┌────────

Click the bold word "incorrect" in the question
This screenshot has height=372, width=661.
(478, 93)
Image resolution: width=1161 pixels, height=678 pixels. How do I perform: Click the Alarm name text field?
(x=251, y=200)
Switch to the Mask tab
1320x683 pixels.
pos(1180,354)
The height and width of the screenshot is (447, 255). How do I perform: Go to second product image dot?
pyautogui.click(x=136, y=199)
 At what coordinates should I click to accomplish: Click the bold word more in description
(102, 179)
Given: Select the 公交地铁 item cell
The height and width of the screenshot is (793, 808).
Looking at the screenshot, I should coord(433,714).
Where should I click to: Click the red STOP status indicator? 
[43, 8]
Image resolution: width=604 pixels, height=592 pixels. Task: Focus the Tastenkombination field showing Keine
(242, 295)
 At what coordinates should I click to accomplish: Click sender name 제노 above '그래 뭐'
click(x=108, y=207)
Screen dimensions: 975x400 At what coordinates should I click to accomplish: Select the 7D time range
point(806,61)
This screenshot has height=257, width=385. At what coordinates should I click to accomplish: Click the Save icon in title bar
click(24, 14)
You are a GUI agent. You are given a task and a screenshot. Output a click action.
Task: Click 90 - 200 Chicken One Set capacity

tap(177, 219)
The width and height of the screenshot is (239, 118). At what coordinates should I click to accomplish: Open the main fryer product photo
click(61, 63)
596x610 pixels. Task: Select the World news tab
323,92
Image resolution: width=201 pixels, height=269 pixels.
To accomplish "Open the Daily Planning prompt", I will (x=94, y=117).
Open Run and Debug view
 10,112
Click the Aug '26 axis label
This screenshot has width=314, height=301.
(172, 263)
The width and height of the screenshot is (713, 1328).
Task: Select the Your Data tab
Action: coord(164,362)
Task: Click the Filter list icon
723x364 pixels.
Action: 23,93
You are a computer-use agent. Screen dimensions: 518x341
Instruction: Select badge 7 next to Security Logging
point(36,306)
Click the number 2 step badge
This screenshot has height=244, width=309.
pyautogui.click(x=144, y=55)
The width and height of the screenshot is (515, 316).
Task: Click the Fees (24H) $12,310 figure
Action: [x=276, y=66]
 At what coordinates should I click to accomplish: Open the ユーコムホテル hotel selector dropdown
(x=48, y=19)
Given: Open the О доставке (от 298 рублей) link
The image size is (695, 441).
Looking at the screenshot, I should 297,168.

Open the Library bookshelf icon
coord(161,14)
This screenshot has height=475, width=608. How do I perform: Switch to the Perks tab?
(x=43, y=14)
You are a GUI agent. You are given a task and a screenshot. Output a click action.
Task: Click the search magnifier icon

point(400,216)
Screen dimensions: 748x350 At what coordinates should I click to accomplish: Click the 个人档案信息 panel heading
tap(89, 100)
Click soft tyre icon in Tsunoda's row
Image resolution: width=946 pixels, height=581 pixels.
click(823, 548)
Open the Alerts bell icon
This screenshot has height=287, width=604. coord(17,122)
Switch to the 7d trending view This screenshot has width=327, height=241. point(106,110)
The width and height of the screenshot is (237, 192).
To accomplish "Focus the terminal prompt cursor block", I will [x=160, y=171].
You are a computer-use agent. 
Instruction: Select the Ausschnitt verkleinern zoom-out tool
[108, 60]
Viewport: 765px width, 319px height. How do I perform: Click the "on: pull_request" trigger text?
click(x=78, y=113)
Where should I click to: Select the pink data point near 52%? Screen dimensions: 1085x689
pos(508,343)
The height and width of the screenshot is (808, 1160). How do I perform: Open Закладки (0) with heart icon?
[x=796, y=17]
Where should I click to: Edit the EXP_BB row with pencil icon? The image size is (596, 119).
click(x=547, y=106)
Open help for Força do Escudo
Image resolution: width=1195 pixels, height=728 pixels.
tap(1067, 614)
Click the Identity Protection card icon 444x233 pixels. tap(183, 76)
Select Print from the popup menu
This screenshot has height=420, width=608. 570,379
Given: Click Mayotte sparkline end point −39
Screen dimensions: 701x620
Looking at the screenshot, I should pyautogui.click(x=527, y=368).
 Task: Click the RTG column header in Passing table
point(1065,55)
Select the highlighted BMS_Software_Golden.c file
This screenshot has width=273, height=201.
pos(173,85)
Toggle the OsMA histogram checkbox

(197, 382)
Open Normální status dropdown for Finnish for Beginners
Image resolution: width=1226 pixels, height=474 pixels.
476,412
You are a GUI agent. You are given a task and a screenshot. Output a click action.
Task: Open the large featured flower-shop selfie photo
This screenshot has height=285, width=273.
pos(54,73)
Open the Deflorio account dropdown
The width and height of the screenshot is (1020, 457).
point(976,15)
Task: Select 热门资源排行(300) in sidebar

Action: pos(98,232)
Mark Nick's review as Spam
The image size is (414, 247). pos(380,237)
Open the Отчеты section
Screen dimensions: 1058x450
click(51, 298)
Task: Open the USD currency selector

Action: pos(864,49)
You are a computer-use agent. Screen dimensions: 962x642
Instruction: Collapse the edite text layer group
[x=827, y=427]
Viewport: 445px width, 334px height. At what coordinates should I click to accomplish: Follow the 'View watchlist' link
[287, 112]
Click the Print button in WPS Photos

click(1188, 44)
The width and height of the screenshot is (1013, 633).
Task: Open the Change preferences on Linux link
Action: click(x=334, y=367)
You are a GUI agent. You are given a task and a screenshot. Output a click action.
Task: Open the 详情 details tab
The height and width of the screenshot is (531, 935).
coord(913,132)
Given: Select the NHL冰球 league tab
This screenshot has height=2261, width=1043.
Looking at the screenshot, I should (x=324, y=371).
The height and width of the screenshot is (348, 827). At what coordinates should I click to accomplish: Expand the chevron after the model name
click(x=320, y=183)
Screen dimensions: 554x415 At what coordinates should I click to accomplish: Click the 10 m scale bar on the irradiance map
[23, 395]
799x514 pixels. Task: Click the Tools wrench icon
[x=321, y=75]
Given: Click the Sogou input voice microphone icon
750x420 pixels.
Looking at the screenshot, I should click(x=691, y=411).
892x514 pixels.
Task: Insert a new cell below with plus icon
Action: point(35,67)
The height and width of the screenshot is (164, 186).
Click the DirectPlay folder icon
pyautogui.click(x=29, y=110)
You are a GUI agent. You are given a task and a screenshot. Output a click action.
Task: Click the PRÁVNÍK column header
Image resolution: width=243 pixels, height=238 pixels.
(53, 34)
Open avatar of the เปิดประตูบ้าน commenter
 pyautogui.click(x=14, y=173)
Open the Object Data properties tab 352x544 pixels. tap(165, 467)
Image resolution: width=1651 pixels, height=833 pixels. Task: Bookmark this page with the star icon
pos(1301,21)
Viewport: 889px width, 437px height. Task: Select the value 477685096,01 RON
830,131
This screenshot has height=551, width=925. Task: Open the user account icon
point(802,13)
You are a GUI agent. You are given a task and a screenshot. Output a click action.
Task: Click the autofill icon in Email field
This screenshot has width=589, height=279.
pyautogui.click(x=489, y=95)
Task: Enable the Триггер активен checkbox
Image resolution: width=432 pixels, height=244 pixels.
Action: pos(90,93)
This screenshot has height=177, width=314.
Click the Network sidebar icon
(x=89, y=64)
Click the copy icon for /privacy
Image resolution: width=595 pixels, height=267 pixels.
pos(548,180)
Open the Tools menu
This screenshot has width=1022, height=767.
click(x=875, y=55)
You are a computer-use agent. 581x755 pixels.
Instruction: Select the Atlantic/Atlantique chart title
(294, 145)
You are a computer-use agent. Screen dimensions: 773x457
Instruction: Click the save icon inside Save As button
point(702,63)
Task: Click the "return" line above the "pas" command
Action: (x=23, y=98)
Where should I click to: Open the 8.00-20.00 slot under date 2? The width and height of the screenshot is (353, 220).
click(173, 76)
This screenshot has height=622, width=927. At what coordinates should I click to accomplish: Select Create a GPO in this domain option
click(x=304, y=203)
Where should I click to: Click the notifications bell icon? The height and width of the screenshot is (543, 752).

└────────

▸ Problem
Consider the entries above and return each line with the string "prompt".

▸ Solution to this task
To accomplish "Open the Daily Planning prompt", I will (x=94, y=117).
To accomplish "Focus the terminal prompt cursor block", I will [x=160, y=171].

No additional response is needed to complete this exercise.